Singapore-listed medtech company Biolidics announced that it has completed the notification process for the intended distribution of its rapid test kits for COVID-19 under Section IV.D of the “Policy for Diagnostic Tests for Coronavirus Disease-2019 during the Public Health Emergency” (Policy D) of the United States of America (USA) and it has received an acknowledgement from the U.S. Food and Drug Administration (FDA) on April 9 2020.

Under Policy D, which applies to developers of serology tests that identify antibodies (e.g., IgM, IgG) to SARS-CoV-2 (the virus that causes COVID-19) from clinical specimens, Biolidics’ COVID-19 rapid test kits are only for use by clinical laboratories or healthcare workers for point-of-care testing and not for at home testing.

The medtech company will be required to state in its test reports that the tests have not been reviewed by the FDA and that negative results do not rule out the novel coronavirus infection.

Biolidics has also emphasized that its COVID-19 rapid test kits have not been granted an Emergency Use Authorization by the FDA and that it is required to complete the listing of its COVID-19 rapid test kits before they can be distributed, marketed and sold to clinical laboratories and healthcare workers for point-of-care testing.

THE LARGER TREND

Late last month, Biolidics officially launched its COVID-19 rapid test kits, and it has entered into a manufacturer agreement with a diagnostic kit manufacturer to customize and manufacture the rapid test kits, MobiHealthNews reported.

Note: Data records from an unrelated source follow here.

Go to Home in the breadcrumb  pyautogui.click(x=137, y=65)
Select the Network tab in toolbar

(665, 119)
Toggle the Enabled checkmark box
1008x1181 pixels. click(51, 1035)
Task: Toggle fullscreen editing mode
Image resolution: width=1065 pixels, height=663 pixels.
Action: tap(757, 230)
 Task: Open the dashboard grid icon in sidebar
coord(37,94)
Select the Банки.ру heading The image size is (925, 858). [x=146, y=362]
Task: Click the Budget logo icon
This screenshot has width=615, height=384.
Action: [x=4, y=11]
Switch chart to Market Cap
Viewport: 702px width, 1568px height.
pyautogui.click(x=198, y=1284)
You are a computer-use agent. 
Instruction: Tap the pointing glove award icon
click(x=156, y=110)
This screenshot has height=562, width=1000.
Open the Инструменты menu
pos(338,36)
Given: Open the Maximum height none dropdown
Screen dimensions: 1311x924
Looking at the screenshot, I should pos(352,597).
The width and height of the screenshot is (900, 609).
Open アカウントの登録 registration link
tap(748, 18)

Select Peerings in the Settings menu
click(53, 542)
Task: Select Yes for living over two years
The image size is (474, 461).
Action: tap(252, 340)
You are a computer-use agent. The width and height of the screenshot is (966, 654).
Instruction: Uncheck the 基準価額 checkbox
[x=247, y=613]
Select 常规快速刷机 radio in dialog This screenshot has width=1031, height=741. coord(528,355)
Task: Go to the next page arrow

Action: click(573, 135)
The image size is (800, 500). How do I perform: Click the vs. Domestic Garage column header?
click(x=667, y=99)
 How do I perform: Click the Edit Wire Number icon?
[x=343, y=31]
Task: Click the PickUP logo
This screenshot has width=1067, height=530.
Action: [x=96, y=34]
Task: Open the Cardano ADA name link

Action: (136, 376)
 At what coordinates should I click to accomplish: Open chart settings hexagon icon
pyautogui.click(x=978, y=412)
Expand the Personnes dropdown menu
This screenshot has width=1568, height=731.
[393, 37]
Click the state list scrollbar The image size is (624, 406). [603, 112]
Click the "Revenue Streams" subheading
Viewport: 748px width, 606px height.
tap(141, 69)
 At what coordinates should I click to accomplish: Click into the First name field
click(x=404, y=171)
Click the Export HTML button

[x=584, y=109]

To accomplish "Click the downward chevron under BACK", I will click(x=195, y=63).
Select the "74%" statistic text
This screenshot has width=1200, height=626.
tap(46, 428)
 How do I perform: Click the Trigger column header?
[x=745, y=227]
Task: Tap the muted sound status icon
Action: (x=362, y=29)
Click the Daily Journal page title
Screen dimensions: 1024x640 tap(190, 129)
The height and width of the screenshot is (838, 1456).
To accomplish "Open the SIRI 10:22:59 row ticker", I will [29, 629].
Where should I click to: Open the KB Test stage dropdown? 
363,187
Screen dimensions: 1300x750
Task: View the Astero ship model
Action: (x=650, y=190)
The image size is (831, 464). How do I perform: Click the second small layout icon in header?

The medtech company also recently obtained CE Marking for its COVID-19 rapid test kits, a notification process to the relevant authority that enables Biolidics to market and sell its rapid test kit in the European Union (EU). The kit has also been approved for use by the FDA in the Philippines. 

In the US, Cellex became the first company to gain an FDA Emergency Use Authorization for a serology test. The test was designed to identify specific antibodies in the blood linked to coronavirus, which means it can be used to identify past coronavirus infections. Currently, the authorization is limited to specific laboratories. The test is not meant to be used to determine whether or not a person is positive for the virus.